【読書感想】猫ヲ祭ル(千田佳代)

 

猫ヲ祭ル

猫ヲ祭ル

 

 一人住まう女性が、猫とともに老いを迎える。猫と人との関わりが絶妙に描かれる……。人生の根元に触れた哀しみと孤独とが匂い立ってくる。猫と老嬢、人生の終末を支え合う最愛のパートナー。川村湊氏(文芸評論家)推薦。

 

 タイトルは、梅尭臣(ばいぎょうしん)の詩「猫ヲ祭ル」から。飼っていた猫、五白が亡くなったときの哀切を詠った詩である。

 戦争で足を悪くしてしまい、80歳近くまで未婚・子なしのまま一人きりで暮らしてきた女性が、ある日「ナイル」という猫と一緒に暮らすことになる。

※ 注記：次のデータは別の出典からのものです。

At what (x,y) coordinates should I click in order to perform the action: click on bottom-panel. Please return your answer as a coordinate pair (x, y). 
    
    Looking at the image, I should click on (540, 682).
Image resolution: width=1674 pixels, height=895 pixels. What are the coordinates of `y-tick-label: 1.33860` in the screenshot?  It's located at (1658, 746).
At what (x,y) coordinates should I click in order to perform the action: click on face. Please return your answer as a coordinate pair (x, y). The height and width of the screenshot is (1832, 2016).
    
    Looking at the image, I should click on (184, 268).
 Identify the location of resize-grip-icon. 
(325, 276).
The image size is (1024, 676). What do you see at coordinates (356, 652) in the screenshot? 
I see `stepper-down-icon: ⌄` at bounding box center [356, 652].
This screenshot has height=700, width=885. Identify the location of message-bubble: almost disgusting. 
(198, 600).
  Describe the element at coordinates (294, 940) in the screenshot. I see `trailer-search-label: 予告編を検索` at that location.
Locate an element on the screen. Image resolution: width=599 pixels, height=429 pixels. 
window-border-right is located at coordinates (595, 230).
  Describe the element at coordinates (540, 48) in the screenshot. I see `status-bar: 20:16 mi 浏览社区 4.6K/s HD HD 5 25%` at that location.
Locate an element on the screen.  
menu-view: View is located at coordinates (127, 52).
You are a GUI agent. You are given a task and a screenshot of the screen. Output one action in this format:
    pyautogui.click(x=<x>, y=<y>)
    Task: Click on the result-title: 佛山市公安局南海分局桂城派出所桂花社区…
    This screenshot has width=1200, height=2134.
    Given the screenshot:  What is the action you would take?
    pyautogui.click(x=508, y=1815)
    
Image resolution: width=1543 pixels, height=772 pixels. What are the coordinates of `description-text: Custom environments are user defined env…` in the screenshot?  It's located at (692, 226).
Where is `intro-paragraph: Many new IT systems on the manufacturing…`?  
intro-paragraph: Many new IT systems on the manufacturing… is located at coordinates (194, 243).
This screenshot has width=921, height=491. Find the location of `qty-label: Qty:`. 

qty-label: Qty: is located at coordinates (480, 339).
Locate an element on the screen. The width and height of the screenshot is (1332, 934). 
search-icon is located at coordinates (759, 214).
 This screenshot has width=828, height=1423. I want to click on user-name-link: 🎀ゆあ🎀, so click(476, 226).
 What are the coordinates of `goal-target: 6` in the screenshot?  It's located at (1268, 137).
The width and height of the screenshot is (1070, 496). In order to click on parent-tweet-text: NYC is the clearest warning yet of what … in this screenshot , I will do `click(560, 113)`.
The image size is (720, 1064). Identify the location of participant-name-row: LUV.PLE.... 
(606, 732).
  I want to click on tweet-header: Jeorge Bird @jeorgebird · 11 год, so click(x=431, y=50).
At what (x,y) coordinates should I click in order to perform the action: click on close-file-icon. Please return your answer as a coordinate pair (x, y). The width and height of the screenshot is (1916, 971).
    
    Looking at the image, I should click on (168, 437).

 あるとき背骨を圧迫骨折してしまい、老いと、心細さに涙する女性。ナイルは頬に鼻を近づけ、鼻の触れたところを舐め、しだいに目尻の涙を舐める。肩に身をよせ、香箱をつくり、喉を鳴らす。グルグルグルグル。

 この場面の美しさたるや。猫の体温のような暖かさが文章から滲み出ている。

 冷静で静謐な暮らしの中でも、時々憂う。高齢で非力な自分自身と、凛とした中年猫のどちらが先かーー。

 その静かな優しさが、心に沁みてくる。

 出版されたのは2009年。現在も変わらぬ生活が続いていますように、と願うばかりである。

 

 著者と重なる語り手の女性は、ほぼ著者の姿を描いているそう。俳人なだけあって、言葉をぐんと抑制しているような印象がある。語られない部分を読み取る力がわたしには足りなくて、少々読み進めにくくも感じたが…。言葉の余韻に耳を澄ませる、新鮮な読書の時間であった。